##### RECORDED INFORMATION

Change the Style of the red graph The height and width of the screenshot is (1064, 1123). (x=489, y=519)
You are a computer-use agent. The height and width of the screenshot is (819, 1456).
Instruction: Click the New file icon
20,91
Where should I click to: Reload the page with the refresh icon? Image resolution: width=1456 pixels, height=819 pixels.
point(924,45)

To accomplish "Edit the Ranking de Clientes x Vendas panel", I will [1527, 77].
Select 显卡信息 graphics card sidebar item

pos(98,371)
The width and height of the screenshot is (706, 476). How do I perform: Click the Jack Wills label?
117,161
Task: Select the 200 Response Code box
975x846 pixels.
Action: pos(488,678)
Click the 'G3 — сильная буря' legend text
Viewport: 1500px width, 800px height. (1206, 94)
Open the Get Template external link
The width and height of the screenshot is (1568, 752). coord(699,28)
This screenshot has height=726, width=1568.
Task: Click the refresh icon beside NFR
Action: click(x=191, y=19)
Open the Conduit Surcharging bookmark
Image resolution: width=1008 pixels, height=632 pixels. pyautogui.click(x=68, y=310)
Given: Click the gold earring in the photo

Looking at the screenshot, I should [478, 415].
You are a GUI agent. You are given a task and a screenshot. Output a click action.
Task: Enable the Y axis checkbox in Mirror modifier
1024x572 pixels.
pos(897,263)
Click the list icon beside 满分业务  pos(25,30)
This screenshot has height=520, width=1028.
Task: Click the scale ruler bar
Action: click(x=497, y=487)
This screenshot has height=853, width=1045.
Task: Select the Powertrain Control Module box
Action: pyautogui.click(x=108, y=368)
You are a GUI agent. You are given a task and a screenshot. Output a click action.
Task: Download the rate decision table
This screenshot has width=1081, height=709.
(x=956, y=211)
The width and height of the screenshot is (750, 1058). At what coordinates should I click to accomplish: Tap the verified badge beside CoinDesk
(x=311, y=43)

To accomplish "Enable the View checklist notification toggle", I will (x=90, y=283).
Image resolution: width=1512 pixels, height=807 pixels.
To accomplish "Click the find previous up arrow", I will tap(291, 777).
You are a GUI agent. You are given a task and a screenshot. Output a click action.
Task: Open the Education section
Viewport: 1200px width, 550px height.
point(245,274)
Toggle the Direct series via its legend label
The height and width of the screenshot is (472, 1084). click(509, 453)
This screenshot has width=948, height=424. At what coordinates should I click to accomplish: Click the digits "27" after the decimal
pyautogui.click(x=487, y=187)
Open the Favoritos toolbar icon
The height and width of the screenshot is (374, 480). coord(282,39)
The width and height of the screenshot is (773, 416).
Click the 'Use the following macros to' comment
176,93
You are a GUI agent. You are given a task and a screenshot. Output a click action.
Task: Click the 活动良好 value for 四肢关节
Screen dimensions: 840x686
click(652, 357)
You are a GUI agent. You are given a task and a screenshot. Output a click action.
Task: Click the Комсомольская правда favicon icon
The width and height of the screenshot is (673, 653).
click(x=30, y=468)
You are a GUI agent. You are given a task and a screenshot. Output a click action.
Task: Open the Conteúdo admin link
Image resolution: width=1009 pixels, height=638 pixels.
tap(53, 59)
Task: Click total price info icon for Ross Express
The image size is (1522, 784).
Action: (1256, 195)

##########

§ **TASK TO CARRY OUT**
Top to bottom, the records above must be output exactly.

§ **RESPONSE AREA**
Change the Style of the red graph The height and width of the screenshot is (1064, 1123). (x=489, y=519)
You are a computer-use agent. The height and width of the screenshot is (819, 1456).
Instruction: Click the New file icon
20,91
Where should I click to: Reload the page with the refresh icon? Image resolution: width=1456 pixels, height=819 pixels.
point(924,45)

To accomplish "Edit the Ranking de Clientes x Vendas panel", I will [1527, 77].
Select 显卡信息 graphics card sidebar item

pos(98,371)
The width and height of the screenshot is (706, 476). How do I perform: Click the Jack Wills label?
117,161
Task: Select the 200 Response Code box
975x846 pixels.
Action: pos(488,678)
Click the 'G3 — сильная буря' legend text
Viewport: 1500px width, 800px height. (1206, 94)
Open the Get Template external link
The width and height of the screenshot is (1568, 752). coord(699,28)
This screenshot has height=726, width=1568.
Task: Click the refresh icon beside NFR
Action: click(x=191, y=19)
Open the Conduit Surcharging bookmark
Image resolution: width=1008 pixels, height=632 pixels. pyautogui.click(x=68, y=310)
Given: Click the gold earring in the photo

Looking at the screenshot, I should [478, 415].
You are a GUI agent. You are given a task and a screenshot. Output a click action.
Task: Enable the Y axis checkbox in Mirror modifier
1024x572 pixels.
pos(897,263)
Click the list icon beside 满分业务  pos(25,30)
This screenshot has height=520, width=1028.
Task: Click the scale ruler bar
Action: click(x=497, y=487)
This screenshot has height=853, width=1045.
Task: Select the Powertrain Control Module box
Action: pyautogui.click(x=108, y=368)
You are a GUI agent. You are given a task and a screenshot. Output a click action.
Task: Download the rate decision table
This screenshot has width=1081, height=709.
(x=956, y=211)
The width and height of the screenshot is (750, 1058). At what coordinates should I click to accomplish: Tap the verified badge beside CoinDesk
(x=311, y=43)

To accomplish "Enable the View checklist notification toggle", I will (x=90, y=283).
Image resolution: width=1512 pixels, height=807 pixels.
To accomplish "Click the find previous up arrow", I will tap(291, 777).
You are a GUI agent. You are given a task and a screenshot. Output a click action.
Task: Open the Education section
Viewport: 1200px width, 550px height.
point(245,274)
Toggle the Direct series via its legend label
The height and width of the screenshot is (472, 1084). click(509, 453)
This screenshot has width=948, height=424. At what coordinates should I click to accomplish: Click the digits "27" after the decimal
pyautogui.click(x=487, y=187)
Open the Favoritos toolbar icon
The height and width of the screenshot is (374, 480). coord(282,39)
The width and height of the screenshot is (773, 416).
Click the 'Use the following macros to' comment
176,93
You are a GUI agent. You are given a task and a screenshot. Output a click action.
Task: Click the 活动良好 value for 四肢关节
Screen dimensions: 840x686
click(652, 357)
You are a GUI agent. You are given a task and a screenshot. Output a click action.
Task: Click the Комсомольская правда favicon icon
The width and height of the screenshot is (673, 653).
click(x=30, y=468)
You are a GUI agent. You are given a task and a screenshot. Output a click action.
Task: Open the Conteúdo admin link
Image resolution: width=1009 pixels, height=638 pixels.
tap(53, 59)
Task: Click total price info icon for Ross Express
The image size is (1522, 784).
Action: (1256, 195)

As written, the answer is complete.